From here, you’re just a quick stroll to the escalators leading down to the Burning Hills Amphitheater, which was carved into the hillside by volunteers in 1958. It now hosts the Medora Musical, a country western revue that incorporates everything from Teddy Roosevelt lore and live horses to reworked pop hits and an impressive Old West town set. It’s kitschy, sure, but it’s a can’t-miss.

Day three: Medora to Watford City

Aerial view of Little Missouri River in Theodore Roosevelt National Park North Unit, with rugged hills in distance

The Little Missouri River cuts through the crowd-free North Unit of Theodore Roosevelt National Park.

Photo by Dennis MacDonald/Shutterstock

The next morning, channel Teddy’s famously impressive appetite at the hotel’s restaurant, Theodore’s Dining Room, with a braised bison and caramelized onion omelette, before heading back up the butte on the edge of town. Since July 4, the Medora Musical has shared a parking lot with the new Theodore Roosevelt Presidential Library, a stunning building by Norwegian architecture firm Snøhetta. One of the most eco-friendly buildings in the United States, it features an earthen roof planted with native grasses—and is the only presidential library where you can arrive on horseback. (There are hitching posts.)

Inside, you’ll find artifacts like Roosevelt’s Rough Riders uniform and the eyeglass case that saved his life during a 1912 assassination attempt. But the library is also filled with whip-smart interactive experiences: You can listen to stories around a ranch campfire, design your own campaign poster, navigate down the Amazon River in an immersive video room, or even chat with an AI-enabled version of the president.

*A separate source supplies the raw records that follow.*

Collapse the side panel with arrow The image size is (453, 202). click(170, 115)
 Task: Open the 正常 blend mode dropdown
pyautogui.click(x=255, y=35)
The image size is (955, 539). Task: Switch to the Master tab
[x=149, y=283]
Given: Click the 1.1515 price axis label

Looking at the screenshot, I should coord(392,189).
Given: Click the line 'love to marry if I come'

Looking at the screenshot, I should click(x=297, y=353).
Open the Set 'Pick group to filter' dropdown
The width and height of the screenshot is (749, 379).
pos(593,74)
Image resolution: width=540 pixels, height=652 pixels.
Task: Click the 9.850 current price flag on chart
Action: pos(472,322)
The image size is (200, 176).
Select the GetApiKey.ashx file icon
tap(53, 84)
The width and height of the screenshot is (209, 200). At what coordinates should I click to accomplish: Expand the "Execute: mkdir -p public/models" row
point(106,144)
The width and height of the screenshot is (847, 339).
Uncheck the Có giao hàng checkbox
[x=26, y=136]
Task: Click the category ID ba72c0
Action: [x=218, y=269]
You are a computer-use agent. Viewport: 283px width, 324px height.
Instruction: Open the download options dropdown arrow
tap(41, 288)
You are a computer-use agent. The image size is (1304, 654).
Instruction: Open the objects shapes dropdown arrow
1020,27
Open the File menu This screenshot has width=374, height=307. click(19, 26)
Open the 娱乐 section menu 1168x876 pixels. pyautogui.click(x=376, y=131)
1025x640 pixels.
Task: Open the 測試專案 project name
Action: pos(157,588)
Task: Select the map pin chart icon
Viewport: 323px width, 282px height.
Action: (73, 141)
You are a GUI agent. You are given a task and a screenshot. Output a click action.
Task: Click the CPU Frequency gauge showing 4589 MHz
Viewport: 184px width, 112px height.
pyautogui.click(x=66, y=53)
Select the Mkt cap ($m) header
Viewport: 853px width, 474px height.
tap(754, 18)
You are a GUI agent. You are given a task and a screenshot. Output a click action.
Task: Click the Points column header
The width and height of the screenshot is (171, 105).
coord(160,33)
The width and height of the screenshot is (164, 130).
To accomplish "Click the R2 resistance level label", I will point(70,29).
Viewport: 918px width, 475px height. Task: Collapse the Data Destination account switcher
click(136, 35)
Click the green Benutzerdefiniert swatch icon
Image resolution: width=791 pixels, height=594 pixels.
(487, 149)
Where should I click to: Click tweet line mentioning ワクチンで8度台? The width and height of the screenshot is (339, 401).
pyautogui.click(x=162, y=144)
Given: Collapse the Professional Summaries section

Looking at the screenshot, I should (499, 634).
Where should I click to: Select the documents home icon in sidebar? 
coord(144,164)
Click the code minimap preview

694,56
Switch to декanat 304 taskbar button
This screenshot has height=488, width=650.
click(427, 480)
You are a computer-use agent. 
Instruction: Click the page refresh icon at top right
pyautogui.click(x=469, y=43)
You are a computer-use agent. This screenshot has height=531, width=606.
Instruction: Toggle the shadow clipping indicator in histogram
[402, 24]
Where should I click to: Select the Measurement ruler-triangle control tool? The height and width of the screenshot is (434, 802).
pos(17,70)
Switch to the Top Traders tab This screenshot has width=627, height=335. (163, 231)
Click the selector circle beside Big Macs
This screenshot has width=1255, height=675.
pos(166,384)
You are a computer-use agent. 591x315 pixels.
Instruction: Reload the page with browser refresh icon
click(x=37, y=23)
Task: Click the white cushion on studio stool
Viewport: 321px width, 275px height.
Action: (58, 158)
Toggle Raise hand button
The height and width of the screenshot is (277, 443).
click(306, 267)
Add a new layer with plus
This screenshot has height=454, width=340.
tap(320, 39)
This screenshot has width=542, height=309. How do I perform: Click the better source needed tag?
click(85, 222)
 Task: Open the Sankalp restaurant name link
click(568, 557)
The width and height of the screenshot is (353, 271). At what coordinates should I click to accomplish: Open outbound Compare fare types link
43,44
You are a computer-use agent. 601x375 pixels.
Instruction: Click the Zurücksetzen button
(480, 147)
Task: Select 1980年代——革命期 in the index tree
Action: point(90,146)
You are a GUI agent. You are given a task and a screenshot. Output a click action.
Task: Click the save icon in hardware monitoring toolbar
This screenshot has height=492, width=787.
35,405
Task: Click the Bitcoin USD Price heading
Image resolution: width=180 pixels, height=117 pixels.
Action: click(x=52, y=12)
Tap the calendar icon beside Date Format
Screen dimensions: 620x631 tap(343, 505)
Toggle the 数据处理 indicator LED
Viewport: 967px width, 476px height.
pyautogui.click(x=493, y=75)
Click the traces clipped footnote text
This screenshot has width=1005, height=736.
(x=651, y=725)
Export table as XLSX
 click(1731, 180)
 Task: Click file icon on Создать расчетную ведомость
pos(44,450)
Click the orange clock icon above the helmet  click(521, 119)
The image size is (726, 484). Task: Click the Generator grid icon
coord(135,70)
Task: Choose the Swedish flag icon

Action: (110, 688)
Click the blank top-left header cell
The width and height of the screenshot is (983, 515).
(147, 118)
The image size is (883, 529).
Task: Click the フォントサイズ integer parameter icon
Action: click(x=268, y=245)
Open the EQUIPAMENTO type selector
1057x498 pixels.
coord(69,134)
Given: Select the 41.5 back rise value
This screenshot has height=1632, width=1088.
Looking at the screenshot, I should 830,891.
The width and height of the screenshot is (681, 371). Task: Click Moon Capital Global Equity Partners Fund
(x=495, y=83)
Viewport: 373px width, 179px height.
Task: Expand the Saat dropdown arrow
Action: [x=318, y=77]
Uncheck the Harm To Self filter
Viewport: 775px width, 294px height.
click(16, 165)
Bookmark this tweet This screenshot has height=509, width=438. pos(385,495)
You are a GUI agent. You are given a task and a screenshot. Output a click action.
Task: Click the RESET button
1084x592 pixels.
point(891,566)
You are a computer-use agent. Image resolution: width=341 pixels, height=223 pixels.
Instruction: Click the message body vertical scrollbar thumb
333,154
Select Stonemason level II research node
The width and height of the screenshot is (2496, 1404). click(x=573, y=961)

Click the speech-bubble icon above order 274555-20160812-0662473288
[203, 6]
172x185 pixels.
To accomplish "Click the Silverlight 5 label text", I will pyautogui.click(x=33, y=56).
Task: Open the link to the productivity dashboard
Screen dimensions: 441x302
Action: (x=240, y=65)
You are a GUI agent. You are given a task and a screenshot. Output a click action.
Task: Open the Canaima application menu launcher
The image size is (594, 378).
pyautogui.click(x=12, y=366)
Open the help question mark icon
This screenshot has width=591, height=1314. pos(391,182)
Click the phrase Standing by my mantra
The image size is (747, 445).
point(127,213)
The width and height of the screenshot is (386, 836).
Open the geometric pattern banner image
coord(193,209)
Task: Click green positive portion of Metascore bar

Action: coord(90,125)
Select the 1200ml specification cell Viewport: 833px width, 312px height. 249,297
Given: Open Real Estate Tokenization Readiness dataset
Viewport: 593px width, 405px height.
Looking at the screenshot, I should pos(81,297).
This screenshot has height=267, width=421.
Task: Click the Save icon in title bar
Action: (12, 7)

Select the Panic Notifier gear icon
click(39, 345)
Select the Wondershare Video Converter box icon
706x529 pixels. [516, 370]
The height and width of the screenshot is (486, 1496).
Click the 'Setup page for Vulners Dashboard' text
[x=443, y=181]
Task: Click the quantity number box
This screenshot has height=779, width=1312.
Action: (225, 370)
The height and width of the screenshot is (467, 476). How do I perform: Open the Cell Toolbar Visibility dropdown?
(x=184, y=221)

After exploring, stop into the on-site restaurant Salt+Scoria, which is run by chef Candace Stock of the Ho-Chunk (Winnebago) Nation. The menu is dedicated to Native and foraged botanicals and ethically sourced bison, elk, and game, and you’ll find dishes like wild rice salad, venison and beef chili, and green chili pozole with tepary beans.

From here, head back out into the land Teddy loved: It’s about a 70-mile drive to the national park’s off-the-beaten-path North Unit, which has even fewer crowds than the already peaceful South Unit. Note that there is no infrastructure around the park, so you’ll want to stock up on all your beef jerky and trail mix needs at the Sweet Crude Travel Center gas station along the way.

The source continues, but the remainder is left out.